PAGE TEXT
════════
Investigation of the Effect of a Natural Extract From Oak Bark on the Properties of the Leather

For the study, undyed chrome-tanned bovine leather was used, processed by the «Turan-Skin» factory, located in Kazakhstan in the city of Shymkent.

In the finishing process of the leather, natural extract from oak bark was used. The process of preparation of the extract is given in another study [24-25]. For the control sample, a basic finishing formulation using a chemical pigment and samples without finishing were used. Characteristics of the dye solution are shown in Table 1.

The finishing was carried out by spraying, the process of which consisted of two stages. The first stage was painting the coating, and the second was fixing the coating with lacs and dyes. The finishing recipe is shown in Table 2.

The finishing formulation used in this research belongs to the factory itself. The proportions of the materials used in this research may vary according to the desired properties. For this reason, it may be appropriate to try plant extracts in different formulations.

Unfinished, and finished leather samples using chemical pigment and oak bark are shown in Figure 1. The leather sample with the oak bark extract turned a pale pink colour, while that treated with the chemical turned a beige colour.

Fig. 1.

Prior to the tests all finished and unfinished leathers were conditioned according to Standard EN ISO 2419:2012 Leather - Physical and mechanical tests -Sample preparation and conditioning.

The alternative specific standard atmosphere has a temperature of 20.0±2°C and a relative humidity of 65.0± 2%.
════════
DATA LINES
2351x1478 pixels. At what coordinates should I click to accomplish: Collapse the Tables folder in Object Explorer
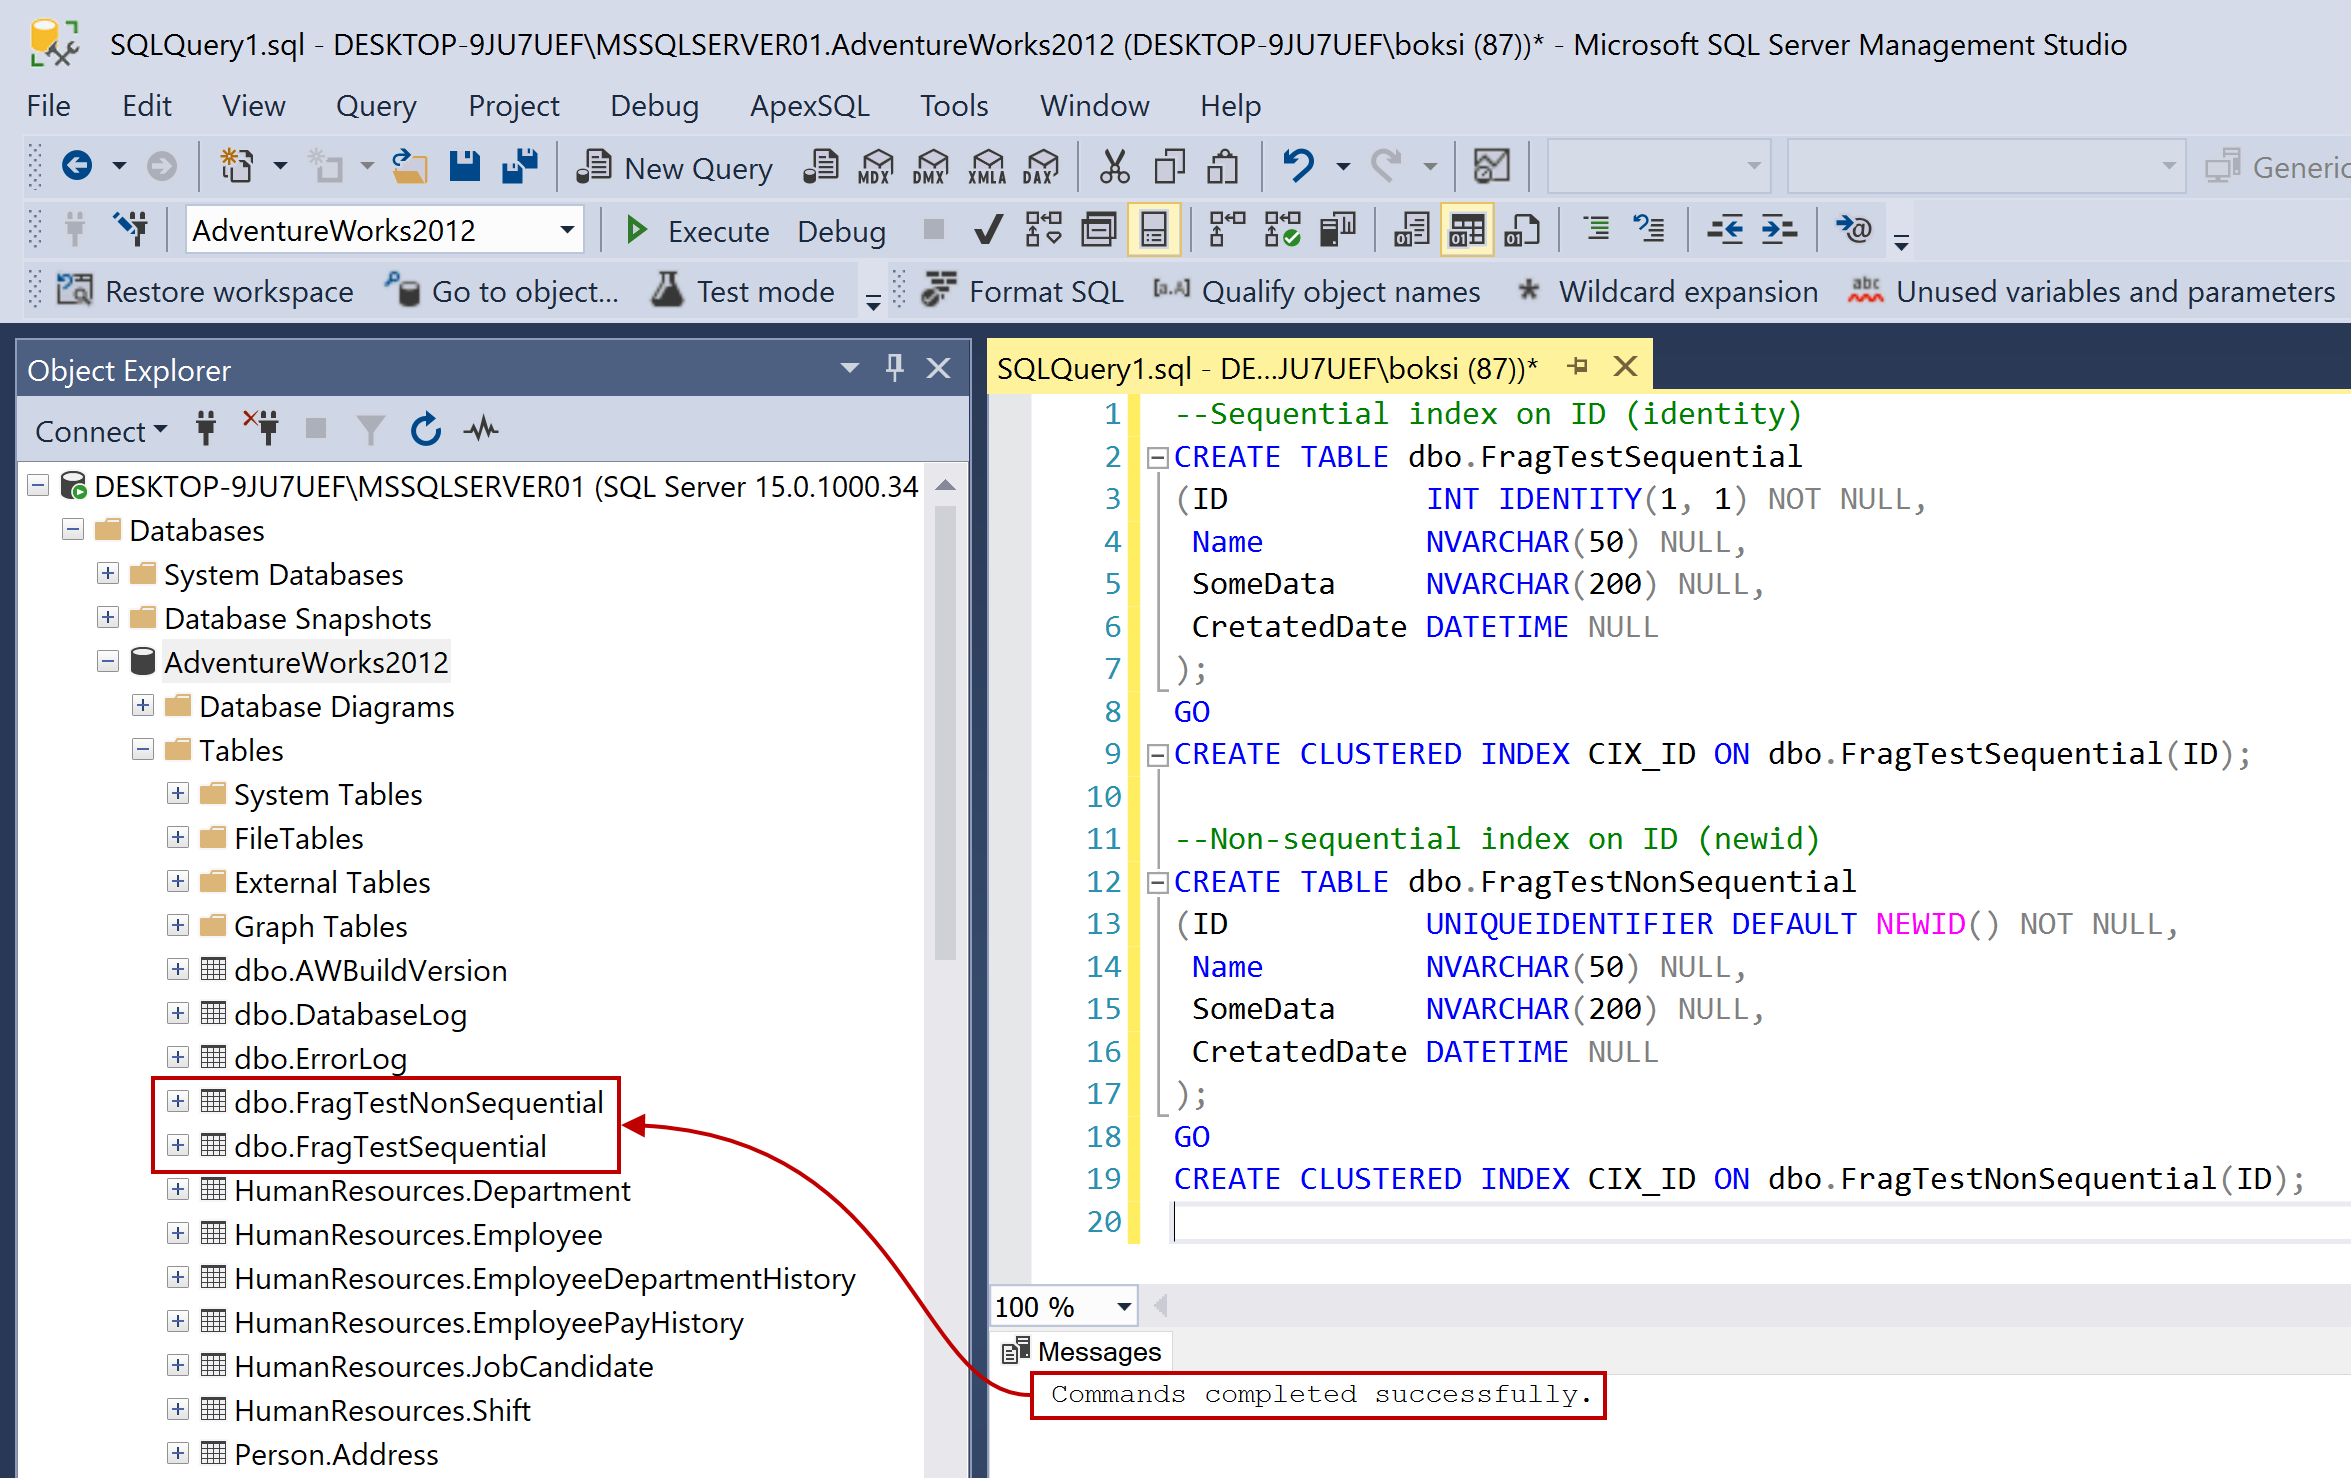(142, 749)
════════
SET PROBLEM 1
Name each table and figure that the oak bark leather study refers to, with what the study says each one shows.
SET PROBLEM 2
Carry on writing the oak bark leather study from the point where it stops.

EXERCISE RESPONSE 1
- Table 1: characteristics of the dye solution
- Table 2: the finishing recipe
- Figure 1: unfinished and finished leather samples using chemical pigment and oak bark

EXERCISE RESPONSE 2
A Shimadzu AG-IS tensile testing device was used for all tests. The measurement of sample thickness was performed in accordance with EN ISO 2589:2002. Leather - Physical and mechanical tests - Determination of thickness.

The tensile strength and percentage extension was determined with EN ISO3376:2011. Leather - Physical and mechanical tests - Determination of tensile strength and percentage extension, single edge tear load with EN ISO 3377-1:2011. Leather - Physical and mechanical tests - Determination of tear load - Part 1: Single edge tear, double edge tear load with EN ISO 3377-2.:2002. Leather - Physical and mechanical tests - Determination of tear load - Part 2: Double edge tear.

During the sampling, half of test pieces were cut parallel to the backbone and the other half perpendicular to the backbone.

The percentage water absorption is determined according to ISO 5403-1:2011. Leather - Determination of water resistance of flexible leather - Part 1: Repeated linear compression.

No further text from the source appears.